A college professor contributes $5,000 per year into her retirement fund by making many small deposits throughout the year. The fund grows at a rate of 7% per year compounded continuously. After 30 years, she retires and begins withdrawing from her fund at a rate of $3,000 per month. If she does not make any deposits after retirement, how long will the money last? {Hint: Solve this in two steps, before retirement and after retirement.}

Before retirement:

dy/dt = .07y+5000
separate and solve:
1/(.07y+5000)dy = dt
(1/.07)*ln(.07y+5000) = t+c
ln(.07y+5000) = .07t+c
.07y+5000 = ce^(.07t)
y = [c*e^(.07t)-5000]/.07
plug in y(0)=0 to find c. c=5000 so
y = [5000e^(.07t)-5000]/.07
plug in t=30 to get y=511869.27 (this is the amount in the fund after 30 yrs)

After retirement:
dy/dt = .07y-3000(12)
dy/dt = .07y-36000
separate and solve (almost the same as above)
you get y = [ce^(.07t)+36000]/.07
to solve for c, plug in y=511869.28 when t=0 since that is our starting amount. You get c = -169.15 so
y = [-169.15e^(.07t)+36000]/.07
When y=0, t = 76.58

So the money will last 76.58 years after she retires

Step 1: Calculate the balance of the retirement fund before retirement.

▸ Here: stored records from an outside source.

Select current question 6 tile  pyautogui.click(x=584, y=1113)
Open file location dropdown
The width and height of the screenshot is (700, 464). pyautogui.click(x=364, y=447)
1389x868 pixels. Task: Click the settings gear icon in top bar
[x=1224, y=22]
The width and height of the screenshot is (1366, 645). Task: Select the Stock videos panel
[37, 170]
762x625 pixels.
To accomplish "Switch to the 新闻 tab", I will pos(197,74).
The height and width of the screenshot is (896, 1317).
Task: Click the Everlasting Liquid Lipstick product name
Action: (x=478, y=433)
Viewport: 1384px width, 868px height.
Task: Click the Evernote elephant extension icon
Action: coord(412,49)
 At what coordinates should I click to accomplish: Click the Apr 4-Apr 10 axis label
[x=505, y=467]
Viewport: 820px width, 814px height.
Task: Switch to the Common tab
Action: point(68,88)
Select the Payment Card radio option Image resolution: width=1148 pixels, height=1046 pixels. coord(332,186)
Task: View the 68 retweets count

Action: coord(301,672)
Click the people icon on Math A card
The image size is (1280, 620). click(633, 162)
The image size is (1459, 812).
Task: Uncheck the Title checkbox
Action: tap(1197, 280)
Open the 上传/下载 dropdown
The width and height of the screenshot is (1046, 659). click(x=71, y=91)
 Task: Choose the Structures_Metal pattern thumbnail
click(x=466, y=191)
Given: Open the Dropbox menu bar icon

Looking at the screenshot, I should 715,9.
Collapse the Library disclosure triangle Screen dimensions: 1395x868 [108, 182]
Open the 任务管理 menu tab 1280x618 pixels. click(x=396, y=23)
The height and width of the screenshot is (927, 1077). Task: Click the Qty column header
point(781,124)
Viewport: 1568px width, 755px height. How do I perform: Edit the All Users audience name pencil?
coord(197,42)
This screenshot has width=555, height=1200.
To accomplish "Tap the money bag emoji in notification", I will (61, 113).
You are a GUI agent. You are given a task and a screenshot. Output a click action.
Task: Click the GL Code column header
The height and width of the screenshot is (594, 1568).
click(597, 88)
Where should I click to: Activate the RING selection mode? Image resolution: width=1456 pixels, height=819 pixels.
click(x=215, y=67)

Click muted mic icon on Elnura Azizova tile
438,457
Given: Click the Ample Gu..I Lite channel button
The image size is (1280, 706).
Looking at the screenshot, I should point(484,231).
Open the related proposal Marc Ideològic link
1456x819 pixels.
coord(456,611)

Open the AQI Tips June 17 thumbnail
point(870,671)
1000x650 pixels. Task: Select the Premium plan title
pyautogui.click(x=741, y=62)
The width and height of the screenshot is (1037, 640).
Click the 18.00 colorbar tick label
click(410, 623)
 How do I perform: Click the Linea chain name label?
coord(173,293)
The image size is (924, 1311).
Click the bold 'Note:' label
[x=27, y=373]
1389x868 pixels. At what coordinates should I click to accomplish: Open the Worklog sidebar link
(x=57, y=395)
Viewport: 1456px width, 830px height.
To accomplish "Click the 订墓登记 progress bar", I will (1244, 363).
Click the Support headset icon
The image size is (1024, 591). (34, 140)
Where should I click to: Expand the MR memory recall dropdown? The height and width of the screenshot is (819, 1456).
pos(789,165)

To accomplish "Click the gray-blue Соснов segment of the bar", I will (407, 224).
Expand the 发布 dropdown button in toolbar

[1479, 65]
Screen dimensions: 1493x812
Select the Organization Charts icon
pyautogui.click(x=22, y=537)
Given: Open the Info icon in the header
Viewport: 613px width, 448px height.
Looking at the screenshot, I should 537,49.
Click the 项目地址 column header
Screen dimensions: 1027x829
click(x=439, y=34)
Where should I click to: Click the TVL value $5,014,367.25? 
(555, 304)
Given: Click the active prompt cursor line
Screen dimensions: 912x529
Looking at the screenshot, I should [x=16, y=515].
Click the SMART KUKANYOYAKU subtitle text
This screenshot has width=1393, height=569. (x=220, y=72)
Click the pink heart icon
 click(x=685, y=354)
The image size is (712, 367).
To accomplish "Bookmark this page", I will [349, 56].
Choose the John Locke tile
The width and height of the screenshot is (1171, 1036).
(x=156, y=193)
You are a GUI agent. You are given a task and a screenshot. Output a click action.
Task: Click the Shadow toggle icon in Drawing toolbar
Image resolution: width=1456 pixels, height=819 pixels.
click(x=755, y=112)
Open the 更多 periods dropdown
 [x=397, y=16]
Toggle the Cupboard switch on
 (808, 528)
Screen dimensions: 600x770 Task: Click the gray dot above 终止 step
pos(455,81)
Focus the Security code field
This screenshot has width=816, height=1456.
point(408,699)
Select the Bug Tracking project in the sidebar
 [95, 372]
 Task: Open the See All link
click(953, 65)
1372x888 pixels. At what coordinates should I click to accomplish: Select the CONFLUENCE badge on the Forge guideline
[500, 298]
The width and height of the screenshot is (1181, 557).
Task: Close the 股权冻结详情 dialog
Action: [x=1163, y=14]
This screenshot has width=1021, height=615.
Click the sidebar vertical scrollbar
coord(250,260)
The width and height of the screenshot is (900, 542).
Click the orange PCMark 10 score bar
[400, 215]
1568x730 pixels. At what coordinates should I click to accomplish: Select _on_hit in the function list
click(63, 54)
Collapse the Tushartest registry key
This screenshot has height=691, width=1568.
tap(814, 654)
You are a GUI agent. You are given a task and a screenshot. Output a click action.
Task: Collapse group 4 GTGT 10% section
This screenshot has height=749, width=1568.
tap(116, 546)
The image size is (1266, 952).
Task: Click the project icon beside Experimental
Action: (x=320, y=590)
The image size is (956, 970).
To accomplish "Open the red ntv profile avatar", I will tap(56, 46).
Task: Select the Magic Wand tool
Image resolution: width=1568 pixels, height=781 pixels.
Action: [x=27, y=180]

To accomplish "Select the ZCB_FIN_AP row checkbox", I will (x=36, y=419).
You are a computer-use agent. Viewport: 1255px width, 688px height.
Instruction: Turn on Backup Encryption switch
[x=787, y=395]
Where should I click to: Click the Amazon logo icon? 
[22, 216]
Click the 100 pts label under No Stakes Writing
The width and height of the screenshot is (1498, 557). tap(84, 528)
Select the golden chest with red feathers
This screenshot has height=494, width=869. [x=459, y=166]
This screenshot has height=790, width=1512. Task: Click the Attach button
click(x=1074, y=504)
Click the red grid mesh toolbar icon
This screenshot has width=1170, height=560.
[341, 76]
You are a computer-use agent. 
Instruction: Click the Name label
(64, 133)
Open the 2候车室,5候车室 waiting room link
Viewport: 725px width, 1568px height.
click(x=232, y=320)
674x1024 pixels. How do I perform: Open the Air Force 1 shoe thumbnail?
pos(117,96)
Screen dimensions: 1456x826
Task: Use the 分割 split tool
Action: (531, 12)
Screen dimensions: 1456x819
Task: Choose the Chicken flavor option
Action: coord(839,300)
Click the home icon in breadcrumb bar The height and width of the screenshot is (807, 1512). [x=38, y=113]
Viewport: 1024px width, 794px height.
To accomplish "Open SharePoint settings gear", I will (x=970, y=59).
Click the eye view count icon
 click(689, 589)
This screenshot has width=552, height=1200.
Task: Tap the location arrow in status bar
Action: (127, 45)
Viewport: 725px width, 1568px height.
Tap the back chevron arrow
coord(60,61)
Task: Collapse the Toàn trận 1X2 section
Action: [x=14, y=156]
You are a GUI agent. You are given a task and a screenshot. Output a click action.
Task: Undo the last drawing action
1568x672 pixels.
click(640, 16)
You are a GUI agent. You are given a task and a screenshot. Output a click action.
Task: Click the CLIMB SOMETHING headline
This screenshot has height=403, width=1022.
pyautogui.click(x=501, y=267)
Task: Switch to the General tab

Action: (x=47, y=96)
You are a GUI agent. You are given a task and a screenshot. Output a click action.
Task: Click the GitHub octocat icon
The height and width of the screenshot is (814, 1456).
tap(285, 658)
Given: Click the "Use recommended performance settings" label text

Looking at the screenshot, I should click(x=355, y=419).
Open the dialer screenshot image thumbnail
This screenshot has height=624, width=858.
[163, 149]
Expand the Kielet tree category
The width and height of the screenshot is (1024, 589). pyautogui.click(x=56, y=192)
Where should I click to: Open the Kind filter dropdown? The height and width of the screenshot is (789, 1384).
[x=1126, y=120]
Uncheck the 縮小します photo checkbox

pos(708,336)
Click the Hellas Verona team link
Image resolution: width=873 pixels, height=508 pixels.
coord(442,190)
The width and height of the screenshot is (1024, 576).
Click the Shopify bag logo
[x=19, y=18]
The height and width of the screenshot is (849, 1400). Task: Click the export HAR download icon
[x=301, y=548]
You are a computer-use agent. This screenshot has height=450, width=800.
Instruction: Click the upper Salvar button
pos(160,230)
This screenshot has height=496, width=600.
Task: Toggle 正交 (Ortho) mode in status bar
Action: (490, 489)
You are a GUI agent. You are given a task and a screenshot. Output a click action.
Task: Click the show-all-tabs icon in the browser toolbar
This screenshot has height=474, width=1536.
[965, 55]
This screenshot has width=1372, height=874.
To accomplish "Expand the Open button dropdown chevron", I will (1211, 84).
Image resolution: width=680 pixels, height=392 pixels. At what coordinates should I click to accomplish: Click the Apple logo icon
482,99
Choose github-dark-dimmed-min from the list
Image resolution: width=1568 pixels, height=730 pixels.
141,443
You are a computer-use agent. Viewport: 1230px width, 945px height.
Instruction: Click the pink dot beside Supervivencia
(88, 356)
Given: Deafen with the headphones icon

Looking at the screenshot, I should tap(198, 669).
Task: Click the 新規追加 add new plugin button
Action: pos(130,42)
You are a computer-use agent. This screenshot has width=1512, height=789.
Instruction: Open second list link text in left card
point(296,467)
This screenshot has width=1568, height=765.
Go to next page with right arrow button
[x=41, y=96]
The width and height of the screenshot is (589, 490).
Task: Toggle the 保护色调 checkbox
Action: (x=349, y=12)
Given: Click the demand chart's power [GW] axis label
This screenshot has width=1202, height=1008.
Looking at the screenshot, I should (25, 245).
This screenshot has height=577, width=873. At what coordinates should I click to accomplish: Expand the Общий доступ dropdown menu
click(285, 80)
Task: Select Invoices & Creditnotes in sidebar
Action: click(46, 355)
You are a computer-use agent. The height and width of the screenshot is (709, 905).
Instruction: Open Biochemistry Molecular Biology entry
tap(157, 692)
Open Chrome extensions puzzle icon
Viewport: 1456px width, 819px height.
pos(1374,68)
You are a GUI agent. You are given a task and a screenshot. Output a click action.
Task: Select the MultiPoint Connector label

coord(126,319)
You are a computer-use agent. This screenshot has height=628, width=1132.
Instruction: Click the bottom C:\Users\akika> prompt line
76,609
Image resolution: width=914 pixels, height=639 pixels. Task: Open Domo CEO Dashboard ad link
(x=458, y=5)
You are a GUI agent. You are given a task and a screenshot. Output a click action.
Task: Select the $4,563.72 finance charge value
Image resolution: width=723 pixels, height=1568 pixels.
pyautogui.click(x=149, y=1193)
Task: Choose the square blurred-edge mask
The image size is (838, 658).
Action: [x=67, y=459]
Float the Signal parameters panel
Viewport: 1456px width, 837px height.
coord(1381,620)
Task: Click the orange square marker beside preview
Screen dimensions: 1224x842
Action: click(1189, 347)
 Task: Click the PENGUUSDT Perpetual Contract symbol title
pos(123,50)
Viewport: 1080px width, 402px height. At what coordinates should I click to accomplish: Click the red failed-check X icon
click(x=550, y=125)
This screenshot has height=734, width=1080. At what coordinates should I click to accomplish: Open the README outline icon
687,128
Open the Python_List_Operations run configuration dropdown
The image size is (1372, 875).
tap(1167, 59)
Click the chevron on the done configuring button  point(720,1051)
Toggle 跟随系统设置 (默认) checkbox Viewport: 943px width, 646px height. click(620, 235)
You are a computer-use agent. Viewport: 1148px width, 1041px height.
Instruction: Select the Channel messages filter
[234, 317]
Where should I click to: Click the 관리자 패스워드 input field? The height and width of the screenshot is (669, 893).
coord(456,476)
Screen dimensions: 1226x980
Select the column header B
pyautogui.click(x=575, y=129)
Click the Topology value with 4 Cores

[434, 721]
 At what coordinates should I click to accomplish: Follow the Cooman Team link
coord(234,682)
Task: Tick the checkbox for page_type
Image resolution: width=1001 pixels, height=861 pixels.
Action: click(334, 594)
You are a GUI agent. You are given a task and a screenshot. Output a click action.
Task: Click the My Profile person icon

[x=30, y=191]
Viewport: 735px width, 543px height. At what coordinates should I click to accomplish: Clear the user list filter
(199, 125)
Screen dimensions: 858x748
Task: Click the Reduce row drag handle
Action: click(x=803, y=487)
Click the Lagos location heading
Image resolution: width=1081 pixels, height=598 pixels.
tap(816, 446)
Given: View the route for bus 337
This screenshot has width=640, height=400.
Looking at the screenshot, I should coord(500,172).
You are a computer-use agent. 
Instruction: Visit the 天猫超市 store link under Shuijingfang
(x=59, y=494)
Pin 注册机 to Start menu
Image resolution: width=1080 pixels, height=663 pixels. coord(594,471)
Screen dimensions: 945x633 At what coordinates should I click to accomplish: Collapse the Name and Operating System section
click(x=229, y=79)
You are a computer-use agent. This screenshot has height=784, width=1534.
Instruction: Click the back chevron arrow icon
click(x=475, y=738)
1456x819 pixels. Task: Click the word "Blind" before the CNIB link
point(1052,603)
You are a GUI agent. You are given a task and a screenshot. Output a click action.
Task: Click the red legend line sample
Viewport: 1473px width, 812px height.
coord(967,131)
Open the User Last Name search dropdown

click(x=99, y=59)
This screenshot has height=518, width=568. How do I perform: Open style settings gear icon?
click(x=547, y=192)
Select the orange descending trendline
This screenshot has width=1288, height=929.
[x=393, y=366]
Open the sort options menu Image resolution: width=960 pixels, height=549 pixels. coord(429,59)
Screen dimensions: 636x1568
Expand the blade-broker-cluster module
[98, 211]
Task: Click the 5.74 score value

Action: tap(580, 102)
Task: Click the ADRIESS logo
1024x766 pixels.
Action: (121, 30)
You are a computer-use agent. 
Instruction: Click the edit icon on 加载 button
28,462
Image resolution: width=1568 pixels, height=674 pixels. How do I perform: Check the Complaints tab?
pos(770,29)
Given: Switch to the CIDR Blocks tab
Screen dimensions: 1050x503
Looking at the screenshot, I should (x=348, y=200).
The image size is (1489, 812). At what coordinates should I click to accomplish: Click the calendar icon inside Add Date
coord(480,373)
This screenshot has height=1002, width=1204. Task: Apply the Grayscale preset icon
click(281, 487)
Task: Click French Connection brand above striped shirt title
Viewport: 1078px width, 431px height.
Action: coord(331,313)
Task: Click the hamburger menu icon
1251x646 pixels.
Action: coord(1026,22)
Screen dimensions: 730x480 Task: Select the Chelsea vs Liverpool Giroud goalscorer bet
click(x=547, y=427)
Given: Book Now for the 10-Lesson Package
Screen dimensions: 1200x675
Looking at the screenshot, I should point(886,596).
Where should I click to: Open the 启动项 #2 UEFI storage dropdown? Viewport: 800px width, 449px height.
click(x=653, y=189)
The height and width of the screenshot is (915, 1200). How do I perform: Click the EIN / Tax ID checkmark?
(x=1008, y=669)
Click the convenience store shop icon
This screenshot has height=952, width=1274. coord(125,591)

To calculate the balance before retirement, we can use the formula for compounding continuously:

A = P * e^(rt)

Where:
A = Final amount
P = Principal amount (initial deposit)
e = Euler's number (approximately 2.71828)
r = Annual interest rate (as a decimal)
t = Time in years

In this case, the annual interest rate is 7% and the time is 30 years. The principal amount will be the sum of all the small deposits made throughout the year, which is $5,000 per year.

So, the formula becomes:

A = 5,000 * e^(0.07 * 30)

Calculating this, we get:

A ≈ 5,000 * 2.71828^(0.07 * 30)
A ≈ 5,000 * 2.71828^2.1
A ≈ 5,000 * 8.166
A ≈ 40,830

Therefore, the balance of the retirement fund before retirement is approximately $40,830.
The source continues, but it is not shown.